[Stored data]
* * * * *
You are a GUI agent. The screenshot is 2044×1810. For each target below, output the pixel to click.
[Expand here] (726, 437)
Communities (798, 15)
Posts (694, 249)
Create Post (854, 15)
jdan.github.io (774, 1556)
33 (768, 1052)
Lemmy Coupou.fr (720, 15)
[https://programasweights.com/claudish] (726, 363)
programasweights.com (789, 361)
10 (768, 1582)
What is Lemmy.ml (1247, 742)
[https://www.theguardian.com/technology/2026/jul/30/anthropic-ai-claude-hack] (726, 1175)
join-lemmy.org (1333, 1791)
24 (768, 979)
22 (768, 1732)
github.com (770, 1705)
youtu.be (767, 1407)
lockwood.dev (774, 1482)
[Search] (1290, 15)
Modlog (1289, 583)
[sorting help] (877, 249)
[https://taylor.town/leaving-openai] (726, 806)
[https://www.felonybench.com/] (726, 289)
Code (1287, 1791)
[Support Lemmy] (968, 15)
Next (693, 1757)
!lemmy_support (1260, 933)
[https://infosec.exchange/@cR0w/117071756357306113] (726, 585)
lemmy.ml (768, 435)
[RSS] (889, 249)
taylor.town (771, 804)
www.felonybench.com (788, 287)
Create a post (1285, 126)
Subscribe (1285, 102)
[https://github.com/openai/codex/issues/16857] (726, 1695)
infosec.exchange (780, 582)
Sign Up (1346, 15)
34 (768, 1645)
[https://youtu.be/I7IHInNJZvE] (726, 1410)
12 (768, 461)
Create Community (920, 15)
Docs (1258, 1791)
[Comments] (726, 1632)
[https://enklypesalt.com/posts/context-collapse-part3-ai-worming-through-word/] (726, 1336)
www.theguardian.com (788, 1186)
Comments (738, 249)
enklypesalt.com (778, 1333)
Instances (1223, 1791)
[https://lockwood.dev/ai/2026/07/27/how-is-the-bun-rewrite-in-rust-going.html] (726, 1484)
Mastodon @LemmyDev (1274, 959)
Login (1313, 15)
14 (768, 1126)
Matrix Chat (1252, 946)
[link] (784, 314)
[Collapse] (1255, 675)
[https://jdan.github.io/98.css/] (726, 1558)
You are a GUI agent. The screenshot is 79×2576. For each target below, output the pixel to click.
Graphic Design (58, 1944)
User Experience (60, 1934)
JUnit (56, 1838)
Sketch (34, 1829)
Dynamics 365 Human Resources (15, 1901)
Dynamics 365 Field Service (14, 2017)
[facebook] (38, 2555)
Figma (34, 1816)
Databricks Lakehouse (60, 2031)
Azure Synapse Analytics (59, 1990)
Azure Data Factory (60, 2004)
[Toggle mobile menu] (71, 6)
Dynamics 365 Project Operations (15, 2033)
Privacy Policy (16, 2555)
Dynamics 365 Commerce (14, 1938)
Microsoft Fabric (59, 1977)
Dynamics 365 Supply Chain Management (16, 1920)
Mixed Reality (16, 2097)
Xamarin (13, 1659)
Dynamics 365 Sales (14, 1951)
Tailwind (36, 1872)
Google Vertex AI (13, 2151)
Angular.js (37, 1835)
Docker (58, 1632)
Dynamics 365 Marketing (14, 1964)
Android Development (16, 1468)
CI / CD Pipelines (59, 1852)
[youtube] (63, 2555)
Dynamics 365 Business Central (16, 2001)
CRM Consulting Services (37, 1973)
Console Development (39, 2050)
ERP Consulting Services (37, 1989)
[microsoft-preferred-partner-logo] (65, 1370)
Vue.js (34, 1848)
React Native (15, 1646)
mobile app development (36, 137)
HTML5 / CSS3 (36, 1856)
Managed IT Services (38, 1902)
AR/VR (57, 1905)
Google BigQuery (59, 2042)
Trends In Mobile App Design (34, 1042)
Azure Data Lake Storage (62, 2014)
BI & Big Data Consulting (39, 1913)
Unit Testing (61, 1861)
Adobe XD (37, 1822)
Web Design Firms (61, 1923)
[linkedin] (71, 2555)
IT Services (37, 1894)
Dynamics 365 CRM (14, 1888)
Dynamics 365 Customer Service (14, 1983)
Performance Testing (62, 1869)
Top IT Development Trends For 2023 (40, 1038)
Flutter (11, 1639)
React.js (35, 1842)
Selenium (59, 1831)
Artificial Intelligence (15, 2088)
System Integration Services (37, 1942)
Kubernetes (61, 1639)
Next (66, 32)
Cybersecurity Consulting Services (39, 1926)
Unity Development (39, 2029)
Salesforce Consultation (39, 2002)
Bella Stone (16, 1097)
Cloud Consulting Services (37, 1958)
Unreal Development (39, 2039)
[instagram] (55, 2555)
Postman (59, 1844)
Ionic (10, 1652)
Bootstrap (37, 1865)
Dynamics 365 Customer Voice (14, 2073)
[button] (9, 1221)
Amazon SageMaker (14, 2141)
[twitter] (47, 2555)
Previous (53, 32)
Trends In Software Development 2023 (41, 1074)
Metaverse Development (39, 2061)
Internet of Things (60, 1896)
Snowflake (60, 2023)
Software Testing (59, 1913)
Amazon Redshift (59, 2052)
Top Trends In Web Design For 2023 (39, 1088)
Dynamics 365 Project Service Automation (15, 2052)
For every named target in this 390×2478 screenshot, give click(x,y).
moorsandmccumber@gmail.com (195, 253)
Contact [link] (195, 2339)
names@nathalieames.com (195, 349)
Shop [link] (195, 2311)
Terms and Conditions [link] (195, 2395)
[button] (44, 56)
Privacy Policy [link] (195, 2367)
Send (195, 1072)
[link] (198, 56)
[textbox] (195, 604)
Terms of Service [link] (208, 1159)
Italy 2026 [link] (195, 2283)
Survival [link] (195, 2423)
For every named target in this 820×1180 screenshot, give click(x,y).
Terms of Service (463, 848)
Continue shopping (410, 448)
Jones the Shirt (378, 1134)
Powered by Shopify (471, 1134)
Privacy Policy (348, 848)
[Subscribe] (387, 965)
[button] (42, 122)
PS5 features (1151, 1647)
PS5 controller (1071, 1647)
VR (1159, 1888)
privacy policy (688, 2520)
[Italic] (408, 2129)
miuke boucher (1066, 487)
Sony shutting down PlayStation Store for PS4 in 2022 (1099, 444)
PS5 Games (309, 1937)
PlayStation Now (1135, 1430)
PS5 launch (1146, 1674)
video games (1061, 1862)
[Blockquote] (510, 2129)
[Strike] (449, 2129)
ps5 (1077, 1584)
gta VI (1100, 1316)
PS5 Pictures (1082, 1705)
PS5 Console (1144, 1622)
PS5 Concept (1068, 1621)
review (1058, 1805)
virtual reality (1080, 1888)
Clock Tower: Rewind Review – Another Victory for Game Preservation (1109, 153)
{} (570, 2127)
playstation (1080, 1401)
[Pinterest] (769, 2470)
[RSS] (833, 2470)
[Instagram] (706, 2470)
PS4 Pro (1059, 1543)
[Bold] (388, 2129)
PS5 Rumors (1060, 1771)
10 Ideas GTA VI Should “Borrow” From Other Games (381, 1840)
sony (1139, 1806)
* * * * *
### Problem
All lines of the records above with the word "programasweights" in them are to be copied.

### Finished exercise
[https://programasweights.com/claudish] (726, 363)
programasweights.com (789, 361)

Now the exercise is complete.